Would you reproduce exactly the lines below from the one holding "Apartment - Middle Floor Apartment (76, 1675)" through the one holding "[Leibniz Universität Hannover] (181, 24)", inclusive, and no others?

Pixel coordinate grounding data
----------

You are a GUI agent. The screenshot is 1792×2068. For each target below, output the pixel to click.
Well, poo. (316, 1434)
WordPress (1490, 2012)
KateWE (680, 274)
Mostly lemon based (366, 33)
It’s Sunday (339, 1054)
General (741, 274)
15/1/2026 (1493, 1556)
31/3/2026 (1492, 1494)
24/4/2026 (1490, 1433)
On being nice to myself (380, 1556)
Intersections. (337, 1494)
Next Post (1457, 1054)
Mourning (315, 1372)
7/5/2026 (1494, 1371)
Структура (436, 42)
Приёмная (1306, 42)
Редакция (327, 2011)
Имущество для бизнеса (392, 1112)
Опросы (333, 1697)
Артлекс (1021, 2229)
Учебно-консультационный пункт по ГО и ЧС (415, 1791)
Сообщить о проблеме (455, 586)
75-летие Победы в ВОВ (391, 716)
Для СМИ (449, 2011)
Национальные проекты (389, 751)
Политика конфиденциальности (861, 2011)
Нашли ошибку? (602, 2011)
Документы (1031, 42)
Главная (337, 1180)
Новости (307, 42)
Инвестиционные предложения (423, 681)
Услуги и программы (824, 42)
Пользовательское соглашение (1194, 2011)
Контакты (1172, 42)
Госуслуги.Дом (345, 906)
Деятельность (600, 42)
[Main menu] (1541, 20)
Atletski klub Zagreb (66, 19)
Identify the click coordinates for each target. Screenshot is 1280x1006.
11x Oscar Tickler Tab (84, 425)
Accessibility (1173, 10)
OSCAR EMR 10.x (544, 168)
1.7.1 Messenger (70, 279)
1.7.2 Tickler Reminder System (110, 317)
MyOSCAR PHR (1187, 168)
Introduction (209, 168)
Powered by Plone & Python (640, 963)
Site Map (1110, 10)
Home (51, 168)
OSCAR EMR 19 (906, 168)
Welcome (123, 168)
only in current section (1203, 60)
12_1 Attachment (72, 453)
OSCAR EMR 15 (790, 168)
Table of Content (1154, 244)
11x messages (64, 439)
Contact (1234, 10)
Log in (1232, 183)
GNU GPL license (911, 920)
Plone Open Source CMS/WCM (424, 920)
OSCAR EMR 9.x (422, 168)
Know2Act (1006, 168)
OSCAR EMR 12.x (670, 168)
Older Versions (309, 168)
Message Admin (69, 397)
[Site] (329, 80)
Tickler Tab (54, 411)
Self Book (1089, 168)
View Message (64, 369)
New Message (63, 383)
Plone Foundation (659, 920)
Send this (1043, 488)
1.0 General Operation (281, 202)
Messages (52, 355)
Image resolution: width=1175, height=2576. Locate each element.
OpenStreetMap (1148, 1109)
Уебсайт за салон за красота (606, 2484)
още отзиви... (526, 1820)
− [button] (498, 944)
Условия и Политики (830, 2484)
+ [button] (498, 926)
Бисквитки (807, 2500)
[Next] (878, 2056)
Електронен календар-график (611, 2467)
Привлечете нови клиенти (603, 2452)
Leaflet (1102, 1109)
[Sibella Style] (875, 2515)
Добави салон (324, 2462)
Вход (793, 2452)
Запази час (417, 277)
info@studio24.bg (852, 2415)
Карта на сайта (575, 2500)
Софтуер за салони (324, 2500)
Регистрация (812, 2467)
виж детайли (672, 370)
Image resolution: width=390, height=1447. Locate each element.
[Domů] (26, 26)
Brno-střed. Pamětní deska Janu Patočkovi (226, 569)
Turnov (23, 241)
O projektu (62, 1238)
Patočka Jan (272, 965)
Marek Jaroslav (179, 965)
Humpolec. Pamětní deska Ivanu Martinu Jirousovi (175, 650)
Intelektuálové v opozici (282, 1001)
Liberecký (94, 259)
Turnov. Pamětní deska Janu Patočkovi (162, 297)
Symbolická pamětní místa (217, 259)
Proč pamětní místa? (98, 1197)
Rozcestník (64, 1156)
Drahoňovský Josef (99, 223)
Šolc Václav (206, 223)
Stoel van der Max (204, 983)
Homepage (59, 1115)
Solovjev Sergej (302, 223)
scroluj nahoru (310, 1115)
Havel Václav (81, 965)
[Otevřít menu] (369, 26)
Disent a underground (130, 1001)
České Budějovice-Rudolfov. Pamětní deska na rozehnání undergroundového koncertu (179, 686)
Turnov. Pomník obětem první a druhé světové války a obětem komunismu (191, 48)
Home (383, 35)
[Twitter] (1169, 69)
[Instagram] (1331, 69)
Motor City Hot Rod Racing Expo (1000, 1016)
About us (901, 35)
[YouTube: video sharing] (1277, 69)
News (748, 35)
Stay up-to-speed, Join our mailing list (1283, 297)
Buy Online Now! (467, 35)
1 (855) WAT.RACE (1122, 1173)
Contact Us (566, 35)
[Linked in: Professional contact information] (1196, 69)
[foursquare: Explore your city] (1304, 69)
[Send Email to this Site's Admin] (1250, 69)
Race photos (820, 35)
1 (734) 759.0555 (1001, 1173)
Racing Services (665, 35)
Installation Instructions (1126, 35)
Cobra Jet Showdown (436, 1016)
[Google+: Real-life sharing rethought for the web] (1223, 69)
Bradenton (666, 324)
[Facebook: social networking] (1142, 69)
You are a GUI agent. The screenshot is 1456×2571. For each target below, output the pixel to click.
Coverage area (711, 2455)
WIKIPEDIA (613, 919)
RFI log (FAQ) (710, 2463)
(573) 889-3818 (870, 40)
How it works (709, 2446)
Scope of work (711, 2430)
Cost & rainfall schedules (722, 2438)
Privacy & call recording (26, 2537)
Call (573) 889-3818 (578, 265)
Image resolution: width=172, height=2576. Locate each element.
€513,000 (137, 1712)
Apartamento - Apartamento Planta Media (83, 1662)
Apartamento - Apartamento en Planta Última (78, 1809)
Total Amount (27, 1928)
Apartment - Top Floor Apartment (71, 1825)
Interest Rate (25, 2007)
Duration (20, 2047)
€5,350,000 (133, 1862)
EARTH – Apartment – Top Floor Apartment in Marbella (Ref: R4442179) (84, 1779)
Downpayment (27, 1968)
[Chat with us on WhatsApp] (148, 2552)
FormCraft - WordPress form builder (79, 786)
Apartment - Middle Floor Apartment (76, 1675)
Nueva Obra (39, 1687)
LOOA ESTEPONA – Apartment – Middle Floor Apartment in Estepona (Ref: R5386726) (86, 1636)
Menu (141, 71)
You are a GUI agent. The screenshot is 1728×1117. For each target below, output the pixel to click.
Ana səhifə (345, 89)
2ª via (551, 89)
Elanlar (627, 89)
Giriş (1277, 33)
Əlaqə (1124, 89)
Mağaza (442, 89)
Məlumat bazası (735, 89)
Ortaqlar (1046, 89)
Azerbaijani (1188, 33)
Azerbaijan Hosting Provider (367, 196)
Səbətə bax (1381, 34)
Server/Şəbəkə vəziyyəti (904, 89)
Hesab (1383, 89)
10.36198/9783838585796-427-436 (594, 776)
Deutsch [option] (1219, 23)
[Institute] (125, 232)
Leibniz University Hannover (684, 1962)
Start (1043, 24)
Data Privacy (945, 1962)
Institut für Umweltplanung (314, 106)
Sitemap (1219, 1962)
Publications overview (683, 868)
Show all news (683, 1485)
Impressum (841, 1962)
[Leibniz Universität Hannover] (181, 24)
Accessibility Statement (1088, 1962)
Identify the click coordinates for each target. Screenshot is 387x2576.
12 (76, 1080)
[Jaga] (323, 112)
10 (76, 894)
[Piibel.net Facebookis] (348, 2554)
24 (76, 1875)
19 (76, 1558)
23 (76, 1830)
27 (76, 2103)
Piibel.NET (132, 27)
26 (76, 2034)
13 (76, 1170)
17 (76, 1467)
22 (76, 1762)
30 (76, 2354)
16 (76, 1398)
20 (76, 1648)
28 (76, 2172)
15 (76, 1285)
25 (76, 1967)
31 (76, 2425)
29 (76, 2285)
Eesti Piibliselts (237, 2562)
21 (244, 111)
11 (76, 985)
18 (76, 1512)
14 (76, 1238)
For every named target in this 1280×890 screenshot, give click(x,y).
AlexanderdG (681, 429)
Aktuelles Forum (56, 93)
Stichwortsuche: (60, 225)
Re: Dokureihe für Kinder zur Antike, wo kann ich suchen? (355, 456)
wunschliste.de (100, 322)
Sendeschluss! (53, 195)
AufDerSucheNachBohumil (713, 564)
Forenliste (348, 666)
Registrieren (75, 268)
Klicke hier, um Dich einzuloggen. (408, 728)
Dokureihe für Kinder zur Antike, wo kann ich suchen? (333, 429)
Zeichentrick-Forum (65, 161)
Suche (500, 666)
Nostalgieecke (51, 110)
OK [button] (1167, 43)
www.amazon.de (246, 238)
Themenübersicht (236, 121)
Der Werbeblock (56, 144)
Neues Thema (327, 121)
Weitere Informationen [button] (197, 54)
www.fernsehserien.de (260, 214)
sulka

----------

* **RESPONSE FOR THIS EXERCISE**
Apartment - Middle Floor Apartment (76, 1675)
Nueva Obra (39, 1687)
LOOA ESTEPONA – Apartment – Middle Floor Apartment in Estepona (Ref: R5386726) (86, 1636)
Menu (141, 71)
You are a GUI agent. The screenshot is 1728×1117. For each target below, output the pixel to click.
Ana səhifə (345, 89)
2ª via (551, 89)
Elanlar (627, 89)
Giriş (1277, 33)
Əlaqə (1124, 89)
Mağaza (442, 89)
Məlumat bazası (735, 89)
Ortaqlar (1046, 89)
Azerbaijani (1188, 33)
Azerbaijan Hosting Provider (367, 196)
Səbətə bax (1381, 34)
Server/Şəbəkə vəziyyəti (904, 89)
Hesab (1383, 89)
10.36198/9783838585796-427-436 (594, 776)
Deutsch [option] (1219, 23)
[Institute] (125, 232)
Leibniz University Hannover (684, 1962)
Start (1043, 24)
Data Privacy (945, 1962)
Institut für Umweltplanung (314, 106)
Sitemap (1219, 1962)
Publications overview (683, 868)
Show all news (683, 1485)
Impressum (841, 1962)
[Leibniz Universität Hannover] (181, 24)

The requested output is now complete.